Far from switching off, the dark energy currently in the universe actually has increased over cosmic time, according to a recent report in Nature Astronomy. If this keeps up, the universe could end one day in what astronomers call the Big Rip, with atoms and elementary particles torn asunder — perhaps the ultimate cosmic catastrophe.
This
dire scenario emerges from the work of Guido Risaliti, of the
University of Florence in Italy, and Elisabeta Lusso, of Durham
University in England. For the last four years, they have plumbed the
deep history of the universe, using violent, faraway cataclysms called
quasars as distance markers.
Quasars arise
from supermassive black holes at the centers of galaxies; they are the
brightest objects in nature, and can be seen clear across the universe.
As standard candles, quasars aren’t ideal because their masses vary
widely.

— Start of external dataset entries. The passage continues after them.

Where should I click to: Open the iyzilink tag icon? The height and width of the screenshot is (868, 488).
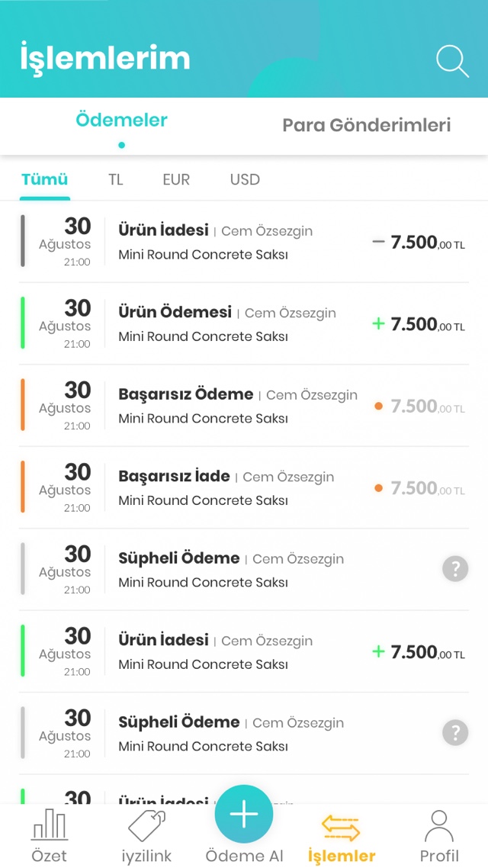point(146,826)
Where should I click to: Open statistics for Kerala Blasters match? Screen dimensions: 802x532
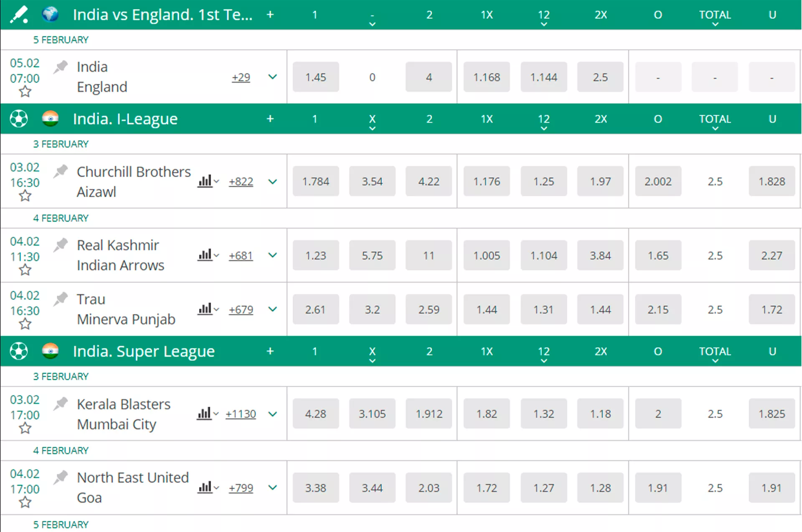205,413
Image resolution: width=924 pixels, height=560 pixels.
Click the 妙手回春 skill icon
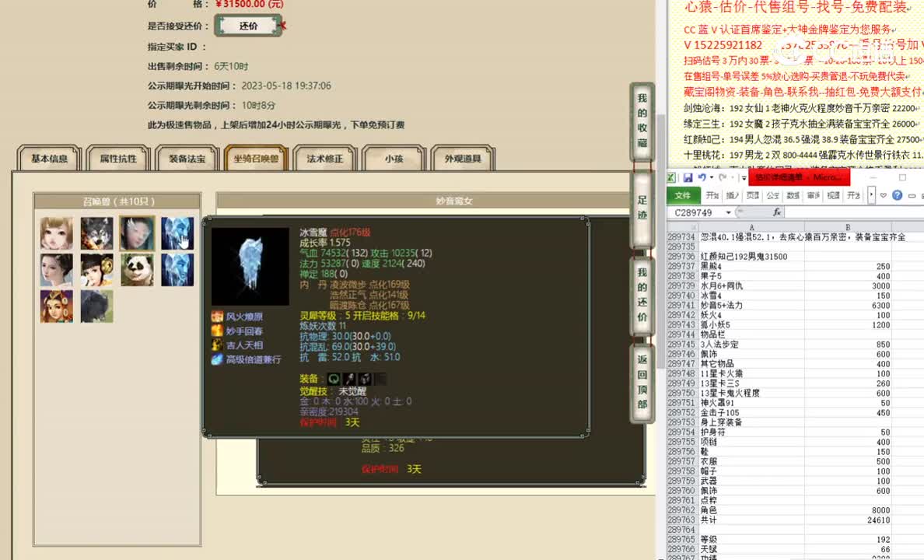(217, 331)
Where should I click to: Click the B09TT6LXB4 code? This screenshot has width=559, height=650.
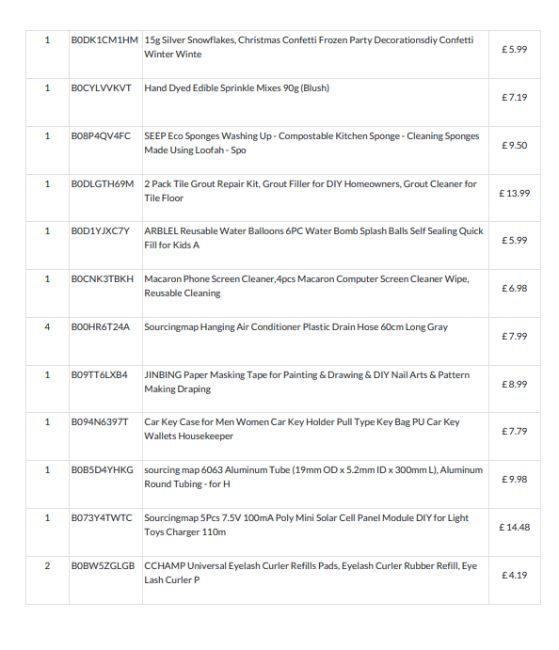100,375
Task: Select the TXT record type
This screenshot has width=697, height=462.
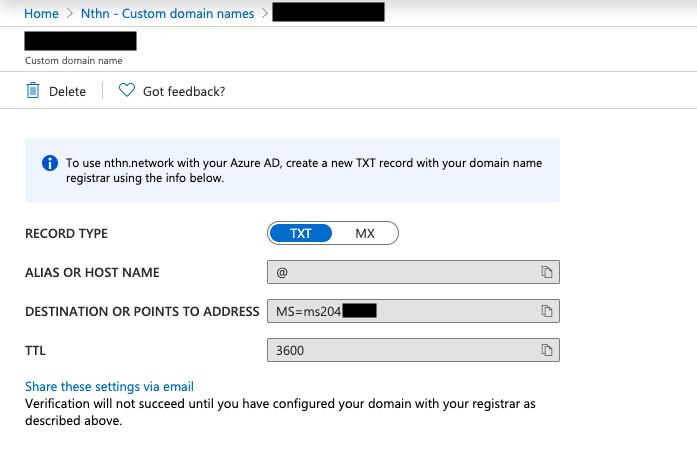Action: click(301, 233)
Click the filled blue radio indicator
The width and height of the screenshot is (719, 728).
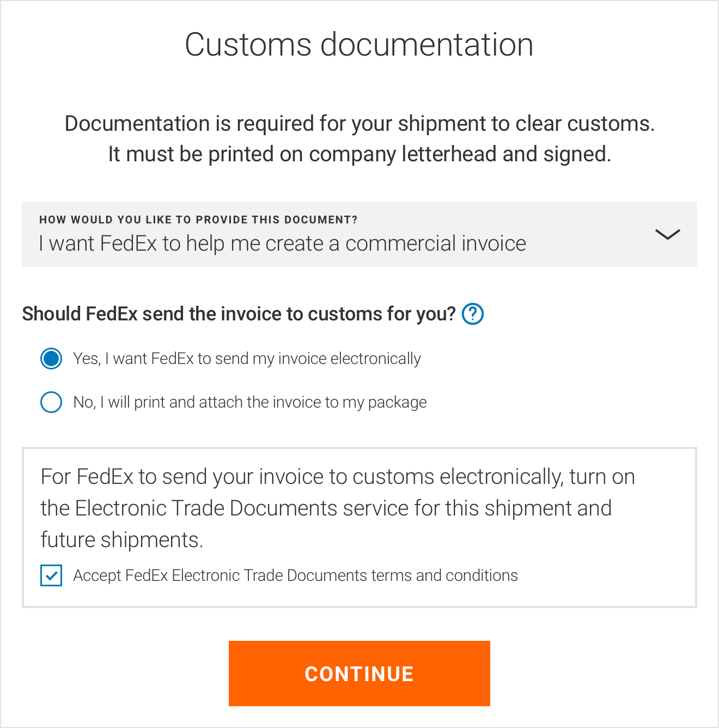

Nevertheless, the researchers identified some regularities in
the emissions from quasars, allowing the history of the cosmos to be
traced back nearly 12 billion years. The team found that the rate of
cosmic expansion deviated from expectations over that time span.
One
interpretation of the results is that dark energy is not constant after
all, but is changing, growing denser and thus stronger over cosmic
time. It so happens that this increase in dark energy also would be just
enough to resolve the discrepancy in measurements of the Hubble
constant.
The bad news is that, if
this model is right, dark energy may be in a particularly virulent and —
most physicists say — implausible form called phantom energy. Its
existence would imply that things can lose energy by speeding up, for
instance. Robert Caldwell, a Dartmouth physicist, has referred to it as
“bad news stuff.”
As the universe
expands, the push from phantom energy would grow without bounds,
eventually overcoming gravity and tearing apart first Earth, then atoms.
The
Hubble-constant community responded to the new report with caution. “If
it holds up, this is a very interesting result,” said Dr. Freedman.
Astronomers
have been trying to take the measure of this dark energy for two
decades. Two space missions — the European Space Agency’s Euclid and
NASA’s Wfirst — have been designed to study dark energy and hopefully
deliver definitive answers in the coming decade. The fate of the
universe is at stake.
In the meantime, everything, including phantom energy, is up for consideration, according to Dr. Riess.
“In
a list of possible solutions to the tension via new physics, mentioning
weird dark energy like this would seem appropriate,” he wrote in an
email. “Heck, at least their dark energy goes in the right direction to
solve the tension. It could have gone the other way and made it worse!”